+++ TEXT EXCERPT
Without traditional employment, you may struggle to prove your income when applying for a home loan. Find out what you need to know about getting a home loan as a contractor, someone with multiple income sources, a self-employed individual, temp worker, or anyone else who has an income but who doesn’t fit the traditional borrower mould.
The Challenge of Finding the Right Lender
If you work a normal nine to five job and receive a regular salary from an employer, your lender won’t have any trouble verifying your income and assessing your ability to repay your mortgage.
On the other hand, if your income is a little more complex – you may work temporarily for different businesses through a temp agency, some of your income may come from bonuses or overtime, or you may have a fluctuating income by week or by season – proving your income won’t be as straightforward as looking at your paystubs and tax returns.
Which means you may need to provide various other documents or apply for a low doc loan. And, more importantly, you’ll want to apply with a lender who will consider the nuances of your situation and who is willing to take a flexible approach to assessing your job type and income.
What Non-Traditional Types of Employment Can Qualify for a Home Loan?
Just because you aren’t a traditional worker, you still earn an income. With other factors such as a high asset ratio, a large deposit, and good credit, your employment type shouldn’t stand in the way of being able to qualify for a competitive home loan. What types of non-traditional employment will some lenders accept?
With any of the following types of employment, you may still be able to qualify for a home loan:
Rental income: For property investors, some or all of your income may come from your rental properties. You’ll need to provide proof of your rental income in relation to your expenses as a property owner but there are plenty of lenders who are comfortable lending to borrowers with rental income.
Commission, bonuses, and overtime: When a significant part of your income comes from sources outside of your normal base salary, you’re still earning this money. And, it's often as a direct product of your hard work. Some professions, like nurses, police officers, and other shift workers rely heavily on overtime pay for their income. For those in sales, commissions can make up a large portion of your income. It’s important to know which lenders will include these extra types of income when assessing your loan serviceability so you can qualify for a loan based on what you earn, not just your base salary.
++++++
EXERCISES:
1. Name every factor, besides your employment type, that the home loan text says can help you qualify for a competitive home loan.
2. Copy the home loan text word for word, from "Without traditional employment, you" to "traditional borrower mould.".
+++ MATERIAL PROVIDED
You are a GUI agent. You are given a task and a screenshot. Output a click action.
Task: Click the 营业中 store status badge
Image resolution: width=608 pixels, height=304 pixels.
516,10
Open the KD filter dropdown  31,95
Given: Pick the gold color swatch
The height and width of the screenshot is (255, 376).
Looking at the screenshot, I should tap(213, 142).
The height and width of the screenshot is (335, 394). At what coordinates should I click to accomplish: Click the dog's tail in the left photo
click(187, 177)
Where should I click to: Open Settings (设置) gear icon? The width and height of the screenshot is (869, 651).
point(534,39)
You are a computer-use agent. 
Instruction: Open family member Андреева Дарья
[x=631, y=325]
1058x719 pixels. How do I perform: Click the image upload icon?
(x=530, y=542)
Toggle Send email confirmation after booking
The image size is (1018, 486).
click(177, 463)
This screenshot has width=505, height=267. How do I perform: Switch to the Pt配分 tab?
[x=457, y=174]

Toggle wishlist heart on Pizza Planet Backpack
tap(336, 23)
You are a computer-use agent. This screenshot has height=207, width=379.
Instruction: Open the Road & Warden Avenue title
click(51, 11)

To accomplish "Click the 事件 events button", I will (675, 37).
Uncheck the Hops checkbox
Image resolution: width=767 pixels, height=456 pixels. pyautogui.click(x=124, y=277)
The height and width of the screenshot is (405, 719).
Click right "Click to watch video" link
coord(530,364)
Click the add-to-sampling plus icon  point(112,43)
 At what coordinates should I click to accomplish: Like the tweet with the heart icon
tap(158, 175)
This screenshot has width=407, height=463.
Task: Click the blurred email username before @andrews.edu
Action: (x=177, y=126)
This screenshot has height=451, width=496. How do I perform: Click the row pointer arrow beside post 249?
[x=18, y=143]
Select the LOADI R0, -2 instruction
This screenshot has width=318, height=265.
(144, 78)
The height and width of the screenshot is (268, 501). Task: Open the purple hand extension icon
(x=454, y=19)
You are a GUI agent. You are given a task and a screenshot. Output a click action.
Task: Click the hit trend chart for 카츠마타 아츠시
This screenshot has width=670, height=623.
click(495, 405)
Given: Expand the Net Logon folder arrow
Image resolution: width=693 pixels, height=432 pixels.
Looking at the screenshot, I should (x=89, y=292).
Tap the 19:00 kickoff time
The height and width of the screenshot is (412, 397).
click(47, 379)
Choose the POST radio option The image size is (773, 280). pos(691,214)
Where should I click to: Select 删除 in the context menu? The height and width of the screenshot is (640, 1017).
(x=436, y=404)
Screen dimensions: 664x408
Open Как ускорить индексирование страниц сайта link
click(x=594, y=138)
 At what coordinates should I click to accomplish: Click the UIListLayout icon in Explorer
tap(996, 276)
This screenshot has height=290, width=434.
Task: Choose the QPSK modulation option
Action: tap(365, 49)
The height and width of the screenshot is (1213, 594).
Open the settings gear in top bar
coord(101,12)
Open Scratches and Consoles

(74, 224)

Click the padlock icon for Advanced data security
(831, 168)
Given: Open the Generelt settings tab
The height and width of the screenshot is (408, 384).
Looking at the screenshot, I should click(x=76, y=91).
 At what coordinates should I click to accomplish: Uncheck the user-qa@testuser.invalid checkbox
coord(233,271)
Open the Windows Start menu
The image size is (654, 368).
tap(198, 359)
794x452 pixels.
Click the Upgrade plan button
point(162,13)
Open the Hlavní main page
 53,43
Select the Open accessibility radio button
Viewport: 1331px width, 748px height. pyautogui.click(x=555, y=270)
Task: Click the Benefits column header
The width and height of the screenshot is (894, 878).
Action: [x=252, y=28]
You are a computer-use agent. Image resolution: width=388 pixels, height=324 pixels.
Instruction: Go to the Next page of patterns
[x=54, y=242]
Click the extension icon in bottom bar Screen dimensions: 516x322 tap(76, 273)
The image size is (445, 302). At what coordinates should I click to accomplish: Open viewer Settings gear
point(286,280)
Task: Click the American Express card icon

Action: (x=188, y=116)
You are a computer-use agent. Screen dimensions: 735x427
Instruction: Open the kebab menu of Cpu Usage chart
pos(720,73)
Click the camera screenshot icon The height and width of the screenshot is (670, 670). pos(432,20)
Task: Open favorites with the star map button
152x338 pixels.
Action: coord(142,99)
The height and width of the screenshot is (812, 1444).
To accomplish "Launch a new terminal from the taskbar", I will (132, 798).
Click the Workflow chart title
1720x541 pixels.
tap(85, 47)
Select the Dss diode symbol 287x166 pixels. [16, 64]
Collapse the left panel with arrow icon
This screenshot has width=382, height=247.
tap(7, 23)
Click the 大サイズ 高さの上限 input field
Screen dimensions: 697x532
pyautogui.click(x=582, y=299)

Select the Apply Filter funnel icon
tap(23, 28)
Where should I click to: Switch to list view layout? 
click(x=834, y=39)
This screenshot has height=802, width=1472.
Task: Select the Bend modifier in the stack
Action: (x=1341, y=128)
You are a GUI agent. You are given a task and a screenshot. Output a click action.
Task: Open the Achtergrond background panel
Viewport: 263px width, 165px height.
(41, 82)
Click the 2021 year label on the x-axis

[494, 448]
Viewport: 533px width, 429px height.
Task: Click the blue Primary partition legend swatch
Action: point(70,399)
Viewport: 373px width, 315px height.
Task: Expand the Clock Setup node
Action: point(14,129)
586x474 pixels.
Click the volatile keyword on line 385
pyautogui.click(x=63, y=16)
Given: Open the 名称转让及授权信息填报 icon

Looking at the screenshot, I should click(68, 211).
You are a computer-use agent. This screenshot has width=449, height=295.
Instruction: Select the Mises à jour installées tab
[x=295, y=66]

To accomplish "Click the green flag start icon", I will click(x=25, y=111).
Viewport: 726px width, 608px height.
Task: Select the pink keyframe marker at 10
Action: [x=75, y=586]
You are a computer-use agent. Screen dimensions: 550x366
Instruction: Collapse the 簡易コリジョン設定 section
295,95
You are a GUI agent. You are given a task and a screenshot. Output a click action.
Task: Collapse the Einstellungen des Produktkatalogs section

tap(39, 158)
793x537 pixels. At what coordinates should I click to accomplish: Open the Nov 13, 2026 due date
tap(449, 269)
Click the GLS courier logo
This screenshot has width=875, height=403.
++++++
ANSWERS FOR THE EXERCISE:
1.
- A high asset ratio
- A large deposit
- Good credit

2.
Without traditional employment, you may struggle to prove your income when applying for a home loan. Find out what you need to know about getting a home loan as a contractor, someone with multiple income sources, a self-employed individual, temp worker, or anyone else who has an income but who doesn’t fit the traditional borrower mould.